The next morning, I met my travel mate Wangyang at the airport, where she had flown in from her hometown of Shenzhen (southeastern China, near HongKong). For all you who don't know the story of the two of us, we met the year before as classmates in a Korean language institute in Seoul. At the time, she was living with her Korean fiance (now husband) and doing much better in the class than I was! We had time to kill until our next flight to Lijiang, so we walked around the city and explored a fruit market, in search of the mystic "durian", a painfully-spiked surfaced fruit with a custard-like inside. I had tried it many years back in NYC, but it didn't live up to its reputation as a fruit that "...smells like hell, tastes like heaven" (Wickipedia.com's Durian). Even in a land of wonderfully fresh, cheap and abundant fruit, the durian that we eventually found was unripe and costly. We left it behind as the thrill of the find dwindled and were faced with the reality of hauling it back to the airport.

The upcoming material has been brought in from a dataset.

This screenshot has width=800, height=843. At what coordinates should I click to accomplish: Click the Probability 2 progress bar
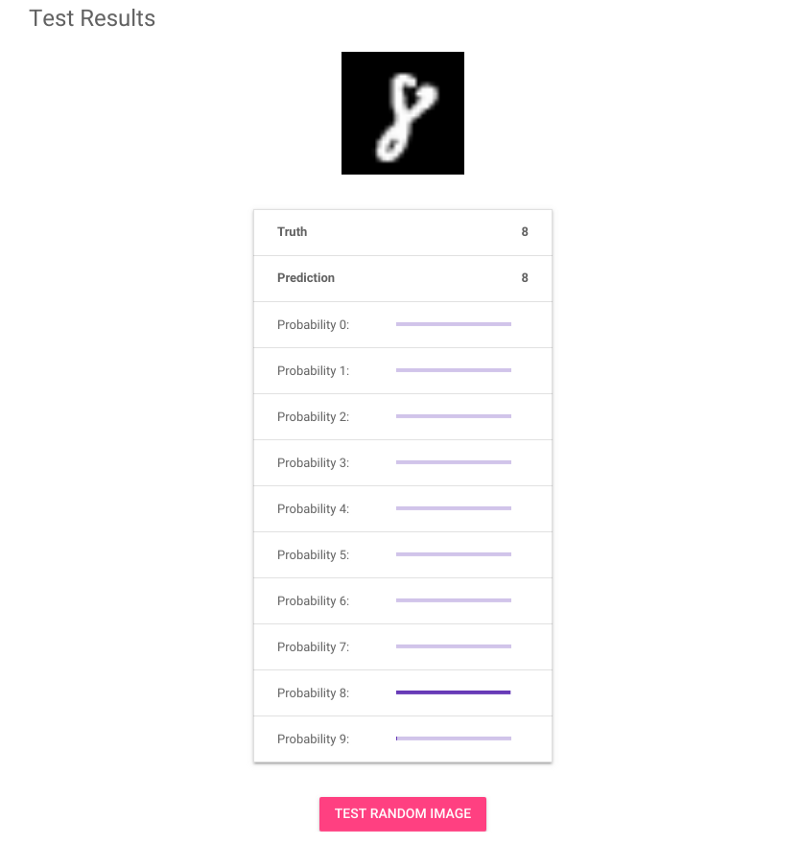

The flight from Kunming to Lijiang was only 45 minutes and 700RMB ($85 roundtrip), where a bus ride would take around 8 hours. This was puzzling, until we saw the terrain we were flying over - an undeveloped, highway-less mountain range. On the flight to Lijiang, Wangyang taught me how to write my first Chinese word, 中国 (Chun-guo), the word for China. This is similar to Korean, chun-guk and the word the respective words for Korea, Han-guo, hanguk.

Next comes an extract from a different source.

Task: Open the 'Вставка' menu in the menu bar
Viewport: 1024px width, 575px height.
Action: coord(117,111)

I didn't know what to make of Lijiang at first. As much as it was a "preserved ancient city", it struck me as a touristy shopping mall, replete with foreign wanderers and camera wielders. After we got situated though, it grew on me, and there was so much to take in visually that I let my guard down. There's no shortage of guesthouses, but the one we found was owned by a Naxi (indigenous people) family and home to an irresistable, ankle-biting mutt we named "Pinky" for his stylish wardrobe of doggie coats.

Yunnan food, as I was beginning to learn during lunch, is cooked in one way only - deeeep fried. Everything, from the bread to the meats, take a hot grease bath, except for maybe the veggies, which are then sauteed in at least a wading pool of oil. My stomach wasn't my biggest fan during these days.

I found it rather strange that one beer costs nearly as much as a night at a guesthouse (between 30-50RMB, or $4 to 6). It goes without saying that I was a little more concerned about blowing a hole in my intestinal track than in my wallet.